After hearing Thomas' presentation, at least one commissioner was still not happy with the situation. Laurie Frost Wilson (At-large) said she had never seen a case with so many blatant violations. "Right now, if I had my druthers, I'd shut this nursery down," she said. Wilson pledged to remain an open mind about the application.
John Betz, who owns property across the street from the nursery came and asked Wilson not to be too open. "Along with keeping an open mind, I'd ask you to be somewhat jaded, too," he said. Betz said that nursery "looks like a dump" and he is selling his property because of it.
"I can understand. I can understand," Murphy said. "I'll leave it at that."
Murphy said that he had toured the site and found many items being stored there that had nothing to do with a plant nursery. "This is not a junkyard, and that was my impression," he said.
Thomas conceded that the property had things it shouldn't on it and noted that not all of it belongs to the property owners.
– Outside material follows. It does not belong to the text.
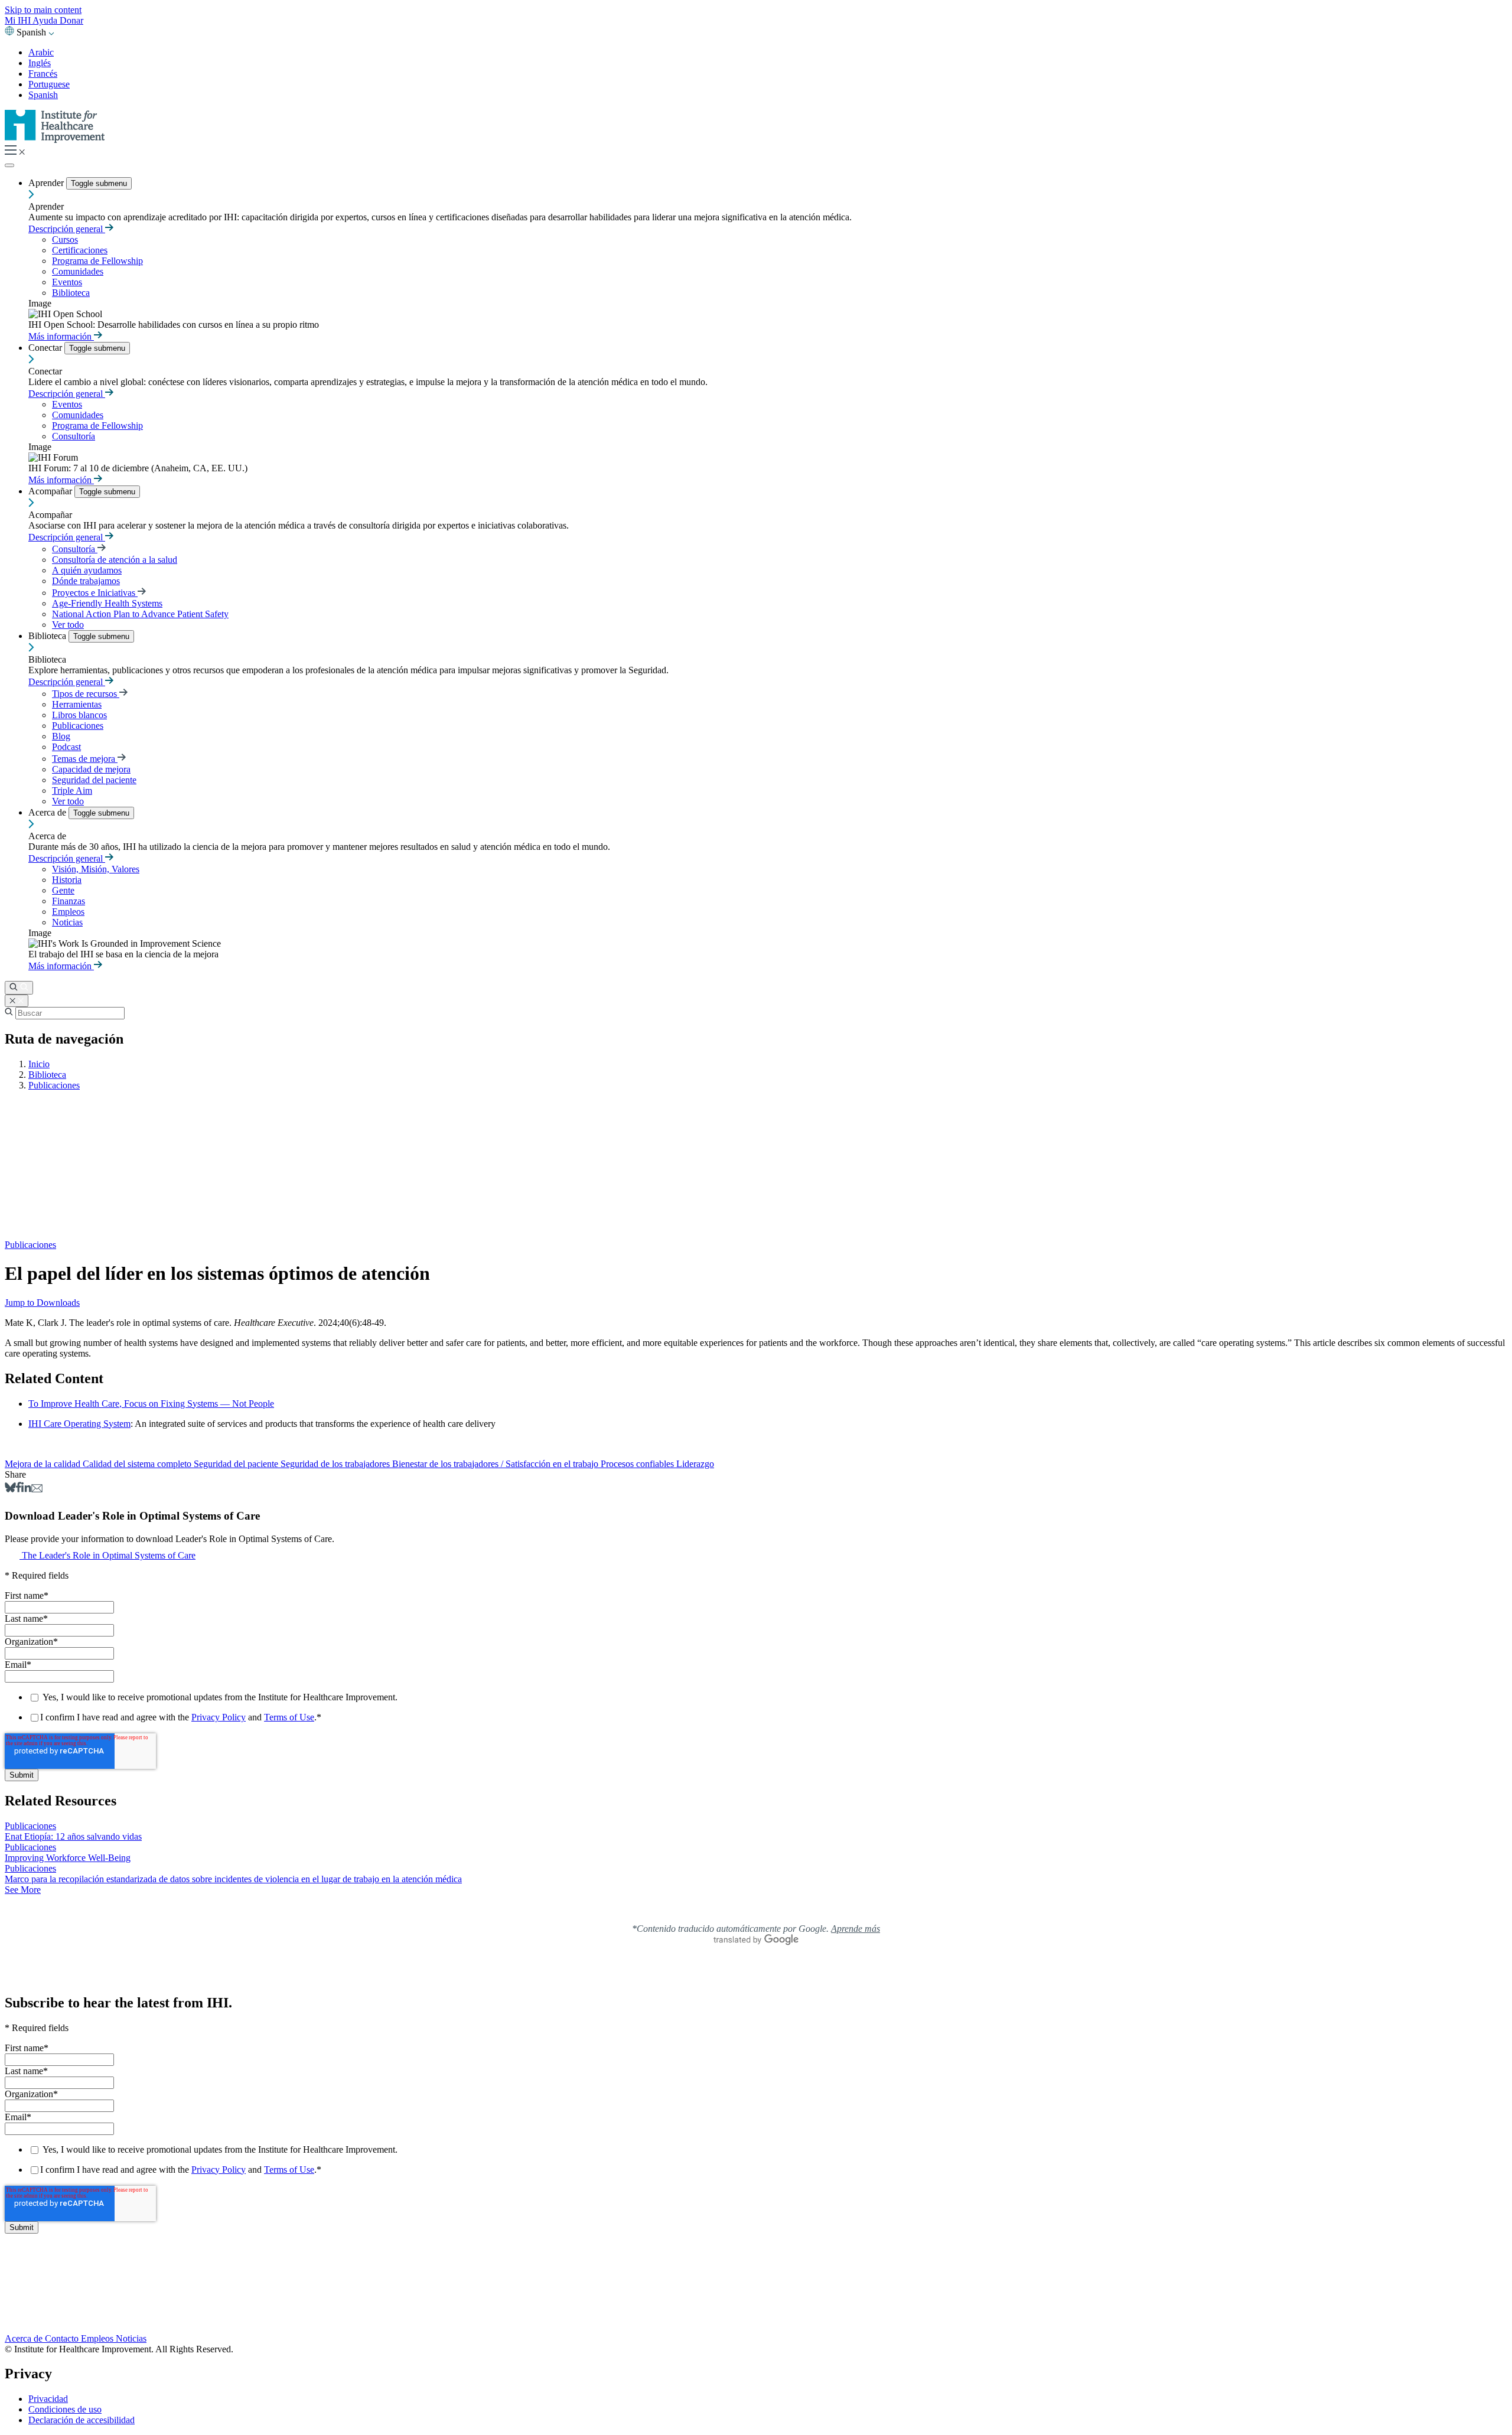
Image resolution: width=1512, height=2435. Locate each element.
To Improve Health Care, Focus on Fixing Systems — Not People (151, 1404)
He compared the property to some homeowners who keep things for a long time. "When you have 21 acres, it's a lot easier to be a pack rat," he said.
Commissioner Susanne Harsel (Braddock) looked a the plan and noted that it's taken 25 years for the nursery property to collect the various things that don't belong. "I want your word that it's not going to take 25 years to get out of there," she said.
The nursery owners have been in touch with some of the owners of the stored property and advised them to remove it, Thomas said.
The Planning Commission deferred its decision until May 11. If the application is not ultimately approved by the Board of Supervisors, the nursery would need to be returned to its last legal state circa 1978.